● REQUIRED TASKS
a – In the text on the parasitic wasp study, why is the identification knowledge for this genus in need of an update?
b – Continue the text on the Pteromalus wasp study from where it ends.

Representing a group of successful biocontrol agents for various pest fruit flies, a parasitic wasp genus remains largely overlooked. While its most recent identification key dates back to 1969, many new species have been added since then. As if to make matters worse, this group of visually identical species most likely contains many species yet to be described as new to science.
Having recently studied a species group of these wasps in Central Europe, scientists Fabian Klimmek and Hannes Baur of the Natural History Museum Bern, Switzerland, not only demonstrate the need for a knowledge update, but also showcase the advantages of modern taxonomic software able to analyse large amounts of descriptive and quantitative data.
Published in the open access Biodiversity Data Journal, the team’s taxonomic paper describes a new species – Pteromalus capito – and presents a discussion on the free-to-use Xper3, developed by the Laboratory of Informatics and Systematics of Pierre-and-Marie-Curie University. The software was used to create an openly available updated key for the species group Pteromalus albipennis.
The fully illustrated interactive database covers 27 species in the group and 18 related species, in addition to a complete diagnosis, a large set of body measurements and a total of 585 images, displaying most of the characteristic features for each species.
“Nowadays, advanced computer technology, measurement procedures and equipment allow more sophisticated ways to include quantitative characters, which greatly enhance the delimitation of cryptic species,” explain the scientists.
To put the statement into context, the authors give an example with one of the studied wasp species, whose identification would take 16 steps if the previously available identification key were used, whereas only 6 steps were needed with the interactive alternative.

Pixel coordinate grounding data
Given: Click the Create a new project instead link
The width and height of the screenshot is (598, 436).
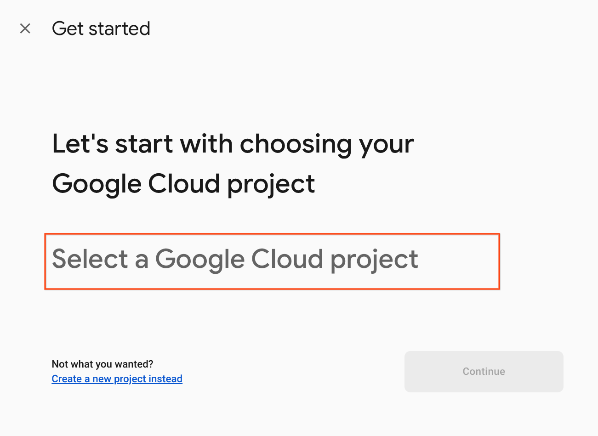Looking at the screenshot, I should 117,379.
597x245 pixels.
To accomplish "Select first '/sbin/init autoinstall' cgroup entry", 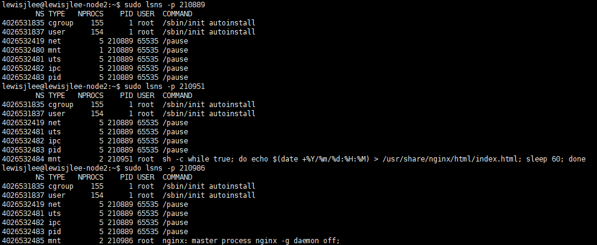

● ANSWERS TO THE TASKS
a – The most recent identification key for the genus dates back to 1969, and many new species have been added since then. The group is also made up of visually identical species and most likely contains many species that have not yet been described.

b –
One of the reasons tools like Xper3 are so fast and efficient is that the key’s author can list all descriptive characters in a specific order and give them different weight in species delimitation. Thus, whenever an entomologist tries to identify a wasp specimen, the software will first run a check against the descriptors at the top, so that it can exclude non-matching taxons and provide a list of the remaining names. Whenever multiple names remain, a check further down the list is performed, until there is a single one left, which ought to be the one corresponding to the specimen. At any point, the researcher can access the chronology, in order to check for any potential mismatches without interrupting the process.
Being the product of digitally available software, interactive identification keys are not only easy, quick and inexpensive to publish, but they are also simple to edit and build on in a collaborative manner. Experts from all around the world could update the key, as long as the author grants them specific user rights. However, regardless of how many times the database is updated, a permanent URL link will continue to provide access to the latest version at all times.
To future-proof their key and its underlying data, the scientists have deposited all raw data files, R-scripts, photographs, files listing and prepared specimens at the research data Zenodo, created by OpenAIRE and CERN.